◆ **PROBLEM REQUIREMENTS**:
Please rewrite the rows below as a JSON list of strings with one string for each line, leaving out any blank lines.

◆ **MATERIAL PROVIDED**:
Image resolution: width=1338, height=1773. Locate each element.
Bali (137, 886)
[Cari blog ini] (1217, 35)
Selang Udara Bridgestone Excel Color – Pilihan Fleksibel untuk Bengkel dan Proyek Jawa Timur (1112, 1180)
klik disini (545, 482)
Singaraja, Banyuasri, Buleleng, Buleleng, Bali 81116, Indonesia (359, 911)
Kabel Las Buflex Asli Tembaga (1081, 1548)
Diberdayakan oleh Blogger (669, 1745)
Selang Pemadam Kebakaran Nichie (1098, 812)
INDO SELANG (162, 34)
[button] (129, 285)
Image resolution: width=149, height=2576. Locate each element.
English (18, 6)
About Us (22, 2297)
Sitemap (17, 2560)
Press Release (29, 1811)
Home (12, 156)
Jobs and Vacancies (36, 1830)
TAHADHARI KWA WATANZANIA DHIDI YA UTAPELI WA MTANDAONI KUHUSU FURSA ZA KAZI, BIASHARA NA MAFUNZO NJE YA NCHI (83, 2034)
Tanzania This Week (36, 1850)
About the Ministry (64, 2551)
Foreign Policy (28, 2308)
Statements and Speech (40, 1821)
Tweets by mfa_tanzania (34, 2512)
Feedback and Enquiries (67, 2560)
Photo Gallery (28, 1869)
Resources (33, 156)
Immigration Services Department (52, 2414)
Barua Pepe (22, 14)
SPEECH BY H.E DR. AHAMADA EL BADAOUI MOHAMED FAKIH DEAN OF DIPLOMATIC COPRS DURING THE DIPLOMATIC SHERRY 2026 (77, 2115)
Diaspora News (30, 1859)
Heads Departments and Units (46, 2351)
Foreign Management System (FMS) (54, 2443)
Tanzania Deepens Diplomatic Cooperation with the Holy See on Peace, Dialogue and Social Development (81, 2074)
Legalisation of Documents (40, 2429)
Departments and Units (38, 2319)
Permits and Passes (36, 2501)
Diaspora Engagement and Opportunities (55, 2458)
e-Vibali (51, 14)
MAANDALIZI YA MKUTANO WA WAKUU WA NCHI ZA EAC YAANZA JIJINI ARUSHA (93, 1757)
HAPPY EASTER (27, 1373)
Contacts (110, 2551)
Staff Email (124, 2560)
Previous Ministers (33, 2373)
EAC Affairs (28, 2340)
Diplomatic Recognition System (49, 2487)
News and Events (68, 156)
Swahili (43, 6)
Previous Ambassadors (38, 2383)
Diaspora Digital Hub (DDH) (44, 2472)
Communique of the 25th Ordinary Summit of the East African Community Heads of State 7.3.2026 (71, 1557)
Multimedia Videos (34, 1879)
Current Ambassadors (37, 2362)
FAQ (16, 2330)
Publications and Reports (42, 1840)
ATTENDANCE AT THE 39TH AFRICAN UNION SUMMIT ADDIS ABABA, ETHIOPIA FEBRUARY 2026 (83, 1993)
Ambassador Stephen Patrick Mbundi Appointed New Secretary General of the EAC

◆ **TASK RESPONSE**:
[
  "Image resolution: width=1338, height=1773. Locate each element.",
  "Bali (137, 886)",
  "[Cari blog ini] (1217, 35)",
  "Selang Udara Bridgestone Excel Color – Pilihan Fleksibel untuk Bengkel dan Proyek Jawa Timur (1112, 1180)",
  "klik disini (545, 482)",
  "Singaraja, Banyuasri, Buleleng, Buleleng, Bali 81116, Indonesia (359, 911)",
  "Kabel Las Buflex Asli Tembaga (1081, 1548)",
  "Diberdayakan oleh Blogger (669, 1745)",
  "Selang Pemadam Kebakaran Nichie (1098, 812)",
  "INDO SELANG (162, 34)",
  "[button] (129, 285)",
  "Image resolution: width=149, height=2576. Locate each element.",
  "English (18, 6)",
  "About Us (22, 2297)",
  "Sitemap (17, 2560)",
  "Press Release (29, 1811)",
  "Home (12, 156)",
  "Jobs and Vacancies (36, 1830)",
  "TAHADHARI KWA WATANZANIA DHIDI YA UTAPELI WA MTANDAONI KUHUSU FURSA ZA KAZI, BIASHARA NA MAFUNZO NJE YA NCHI (83, 2034)",
  "Tanzania This Week (36, 1850)",
  "About the Ministry (64, 2551)",
  "Foreign Policy (28, 2308)",
  "Statements and Speech (40, 1821)",
  "Tweets by mfa_tanzania (34, 2512)",
  "Feedback and Enquiries (67, 2560)",
  "Photo Gallery (28, 1869)",
  "Resources (33, 156)",
  "Immigration Services Department (52, 2414)",
  "Barua Pepe (22, 14)",
  "SPEECH BY H.E DR. AHAMADA EL BADAOUI MOHAMED FAKIH DEAN OF DIPLOMATIC COPRS DURING THE DIPLOMATIC SHERRY 2026 (77, 2115)",
  "Diaspora News (30, 1859)",
  "Heads Departments and Units (46, 2351)",
  "Foreign Management System (FMS) (54, 2443)",
  "Tanzania Deepens Diplomatic Cooperation with the Holy See on Peace, Dialogue and Social Development (81, 2074)",
  "Legalisation of Documents (40, 2429)",
  "Departments and Units (38, 2319)",
  "Permits and Passes (36, 2501)",
  "Diaspora Engagement and Opportunities (55, 2458)",
  "e-Vibali (51, 14)",
  "MAANDALIZI YA MKUTANO WA WAKUU WA NCHI ZA EAC YAANZA JIJINI ARUSHA (93, 1757)",
  "HAPPY EASTER (27, 1373)",
  "Contacts (110, 2551)",
  "Staff Email (124, 2560)",
  "Previous Ministers (33, 2373)",
  "EAC Affairs (28, 2340)",
  "Diplomatic Recognition System (49, 2487)",
  "News and Events (68, 156)",
  "Swahili (43, 6)",
  "Previous Ambassadors (38, 2383)",
  "Diaspora Digital Hub (DDH) (44, 2472)",
  "Communique of the 25th Ordinary Summit of the East African Community Heads of State 7.3.2026 (71, 1557)",
  "Multimedia Videos (34, 1879)",
  "Current Ambassadors (37, 2362)",
  "FAQ (16, 2330)",
  "Publications and Reports (42, 1840)",
  "ATTENDANCE AT THE 39TH AFRICAN UNION SUMMIT ADDIS ABABA, ETHIOPIA FEBRUARY 2026 (83, 1993)",
  "Ambassador Stephen Patrick Mbundi Appointed New Secretary General of the EAC"
]